SiameseFC PyTorch implementation

Introduction

This project is the Pytorch implementation of the object tracker presented in
Fully-Convolutional Siamese Networks for Object Tracking,
also available at their project page.
The original version was written in matlab with the MatConvNet framework, available
here (trainining and tracking), but this
python version is adapted from the TensorFlow portability (tracking only),
available here.

Organization

The project is divided into three major parts: Training, Tracking and a Visualization Application.

Training

The main focus of this work, the Training part deals with the training of the Siamese Network in order to learn a similarity metric between patches, as
described in the paper.

The **Siamese Network** passes both images through
the embedding network and then does the correlation between the embeddings, as shown below.
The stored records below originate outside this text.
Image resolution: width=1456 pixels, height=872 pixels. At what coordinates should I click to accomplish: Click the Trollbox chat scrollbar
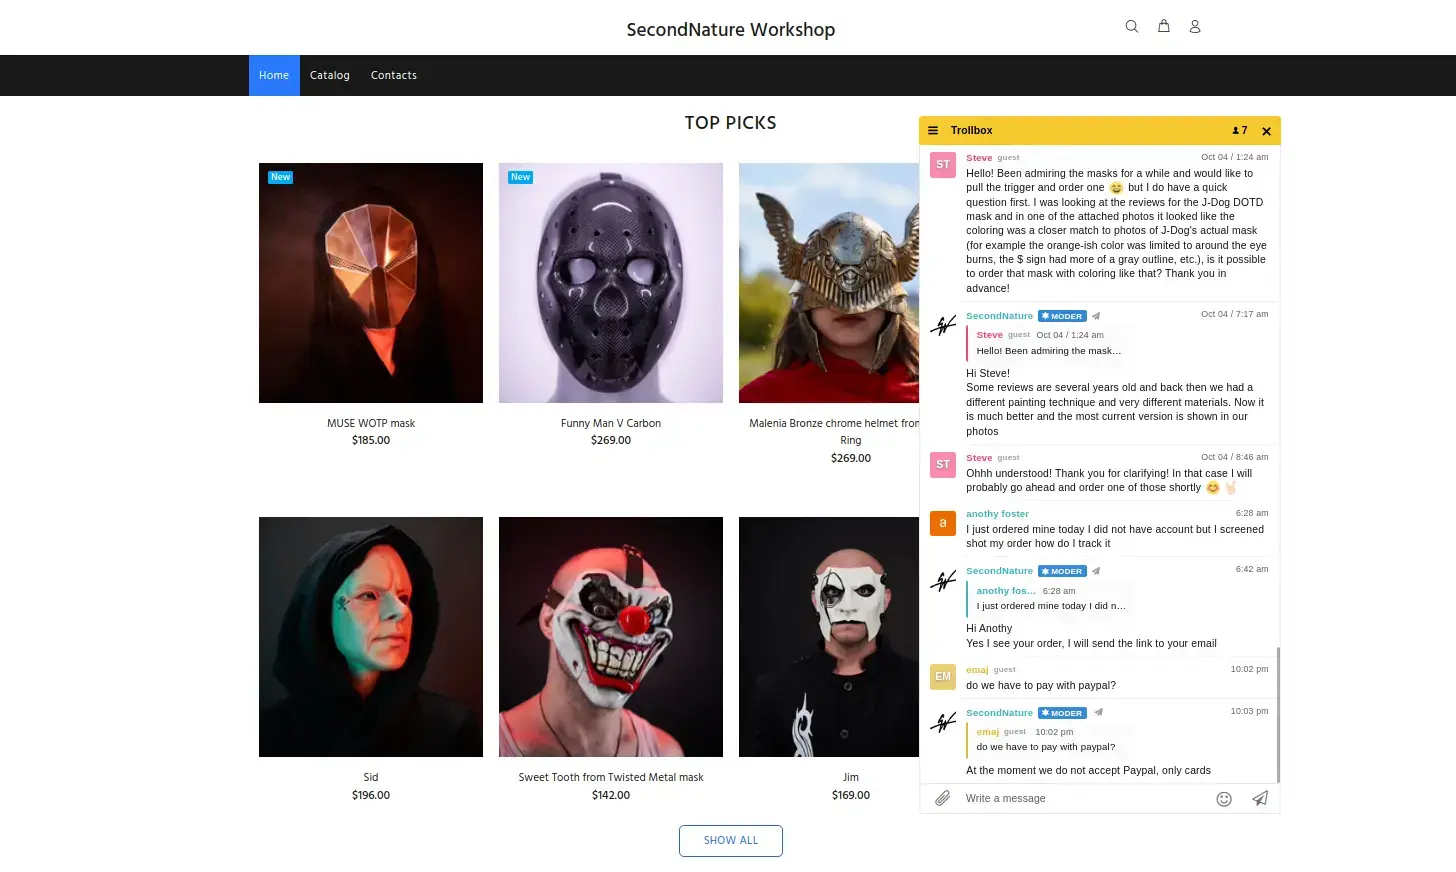pos(1278,715)
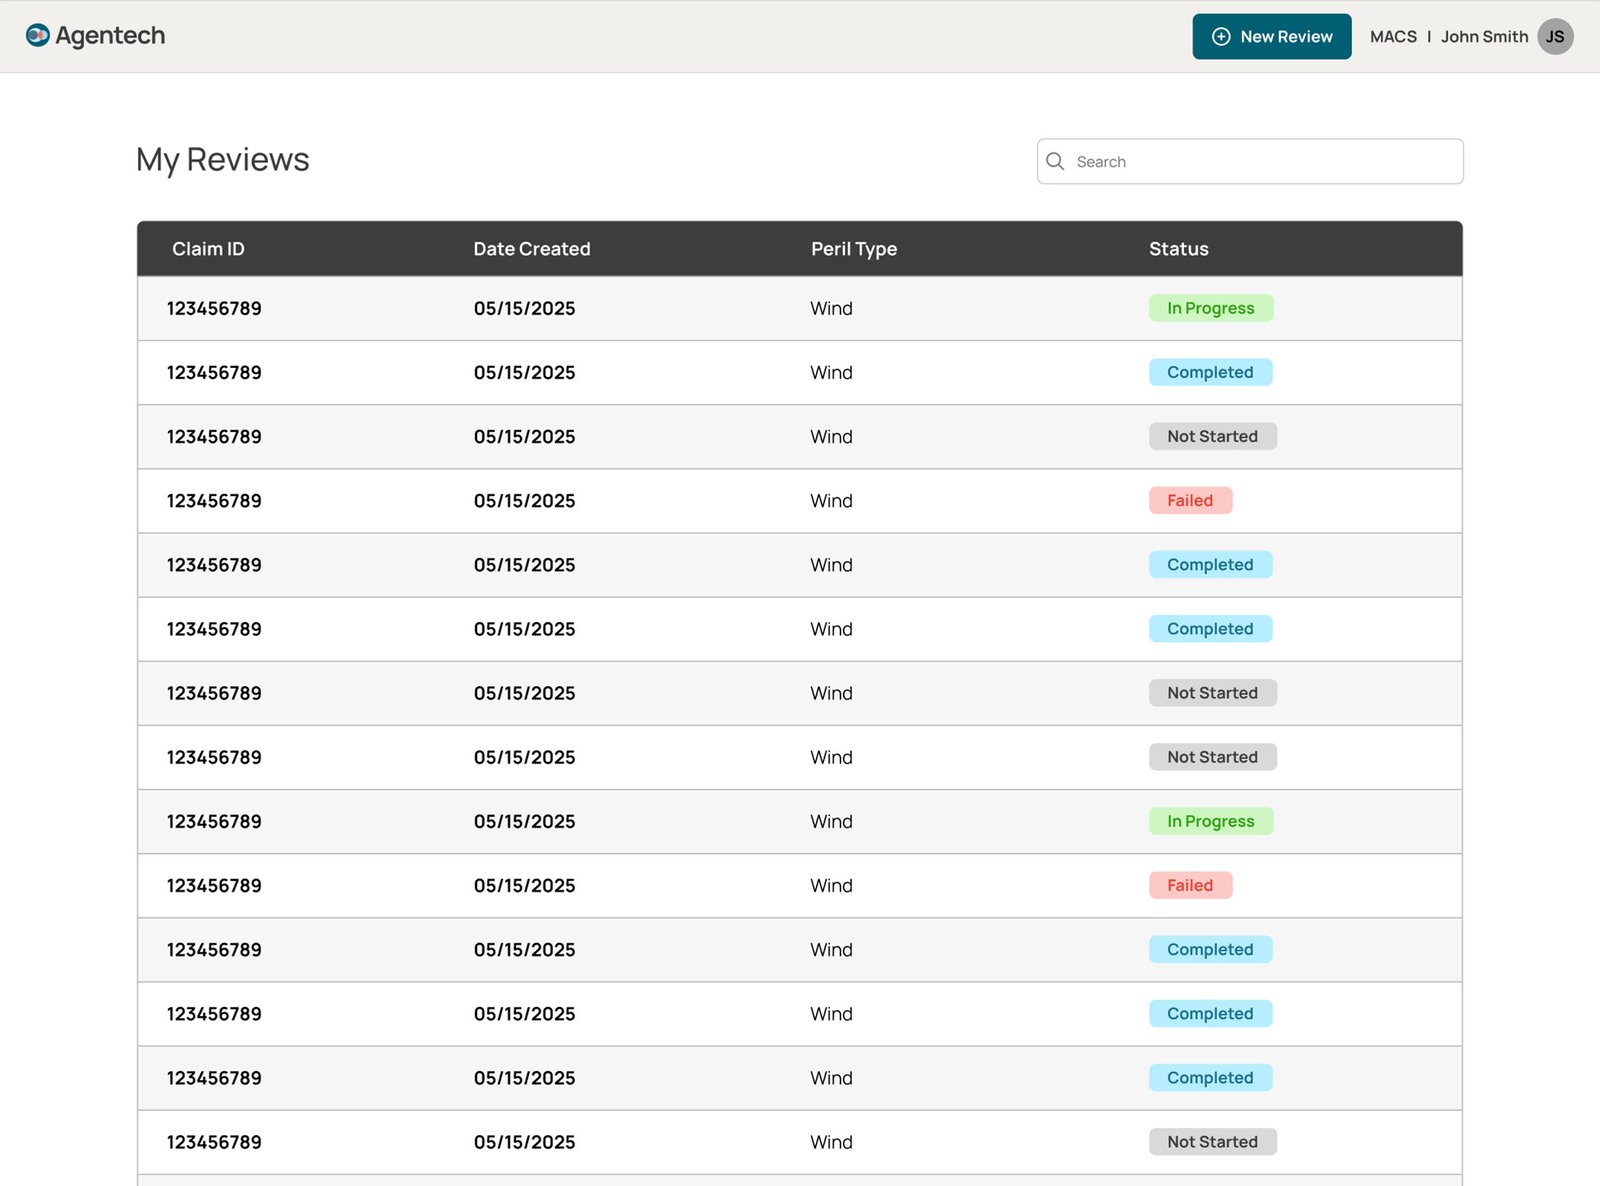Click the second Failed status badge
Image resolution: width=1600 pixels, height=1186 pixels.
coord(1190,886)
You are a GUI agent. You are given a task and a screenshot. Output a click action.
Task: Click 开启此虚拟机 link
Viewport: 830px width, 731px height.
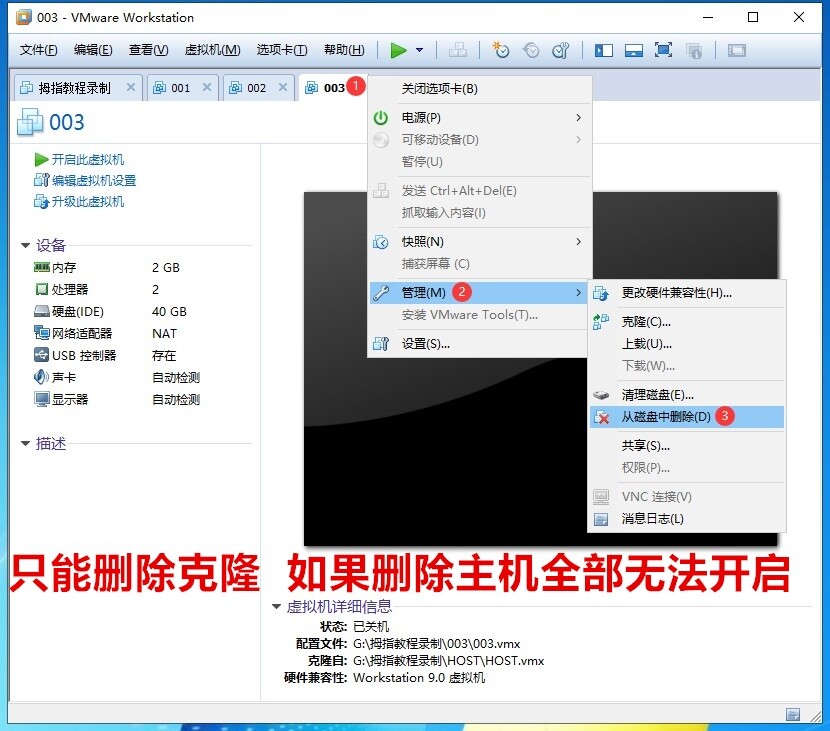[87, 160]
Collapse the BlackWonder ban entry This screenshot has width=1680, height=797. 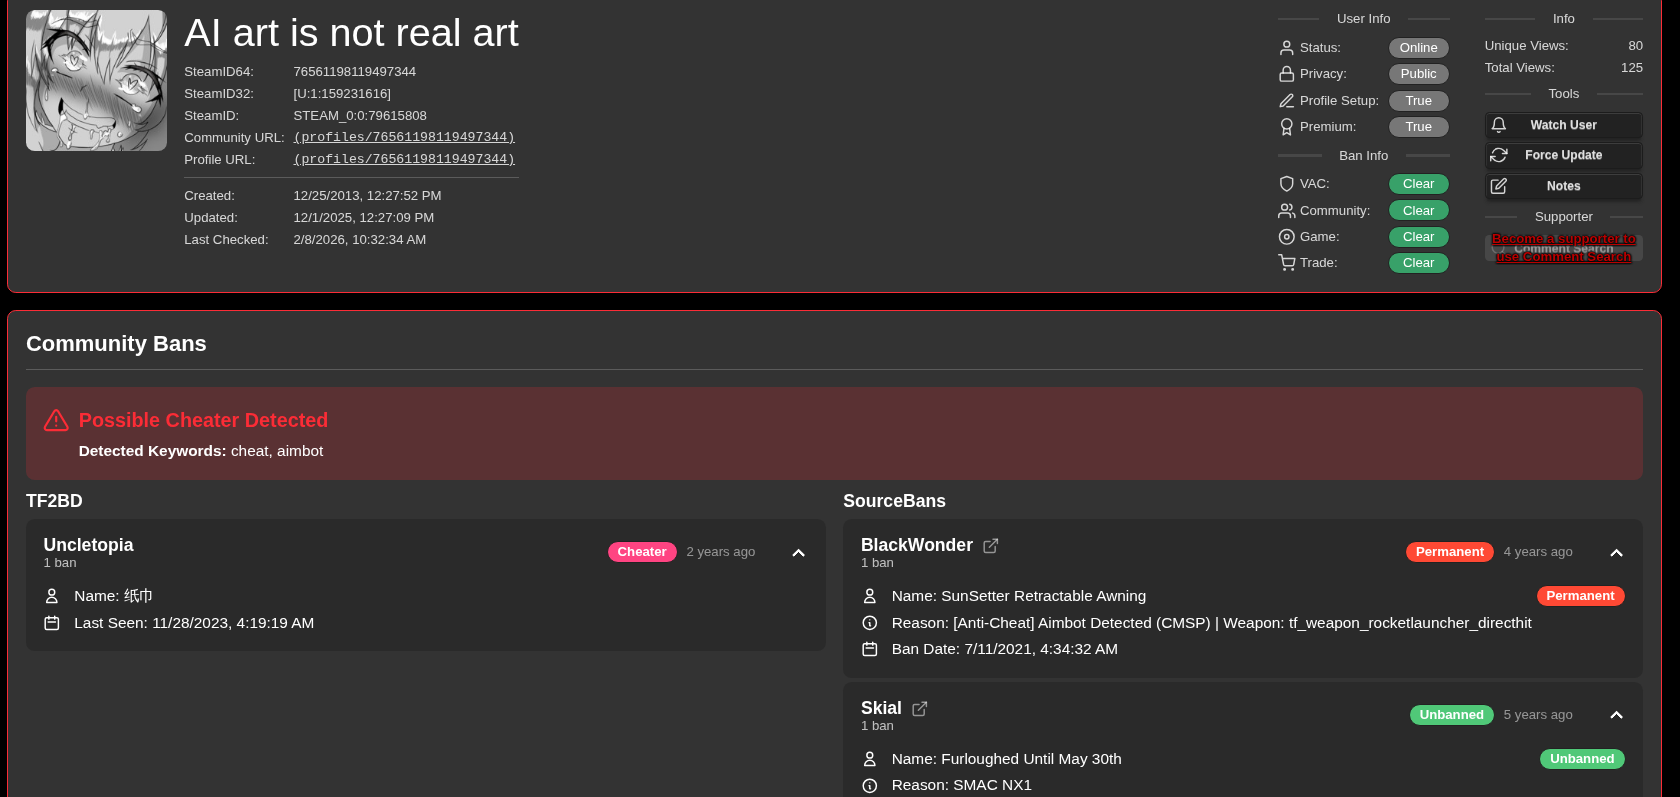[x=1616, y=553]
The peak of the **correlation map** is supposed to be
located at the center of the map (because the images are both centered in the target).

Here we overlay the correlation map with the search image, the peak value indicates the estimated center position of the target.

Results - Training

The only training metric comparable between different parameters and implementations is the average center error (or center displacement). The authors provide this metric in appendix B of their paper Learning feed-forward one-shot learners, which is 7.40 pixels for validation and 6.26 pixels for training.

Our Baseline Results are shown below:

We are around 4 pixels behind the authors, which we hypothesize that is mainly due to:

The lack of a bicubic upscaling layer on the correlation map, which effectively causes our correlation map to have a resolution 4 times lower than the original image (due to the network’s stride).
The lack of class normalization of the loss to deal with the unbalance between negative and positive elements on the correlation map label (way more negative than positive positions).

On the other hand, we are way less prone to overfitting, because we sample the pairs differently on each training epoch, as opposed to the authors, that choose all the pairs beforehand and use the same pairs on each training epoch.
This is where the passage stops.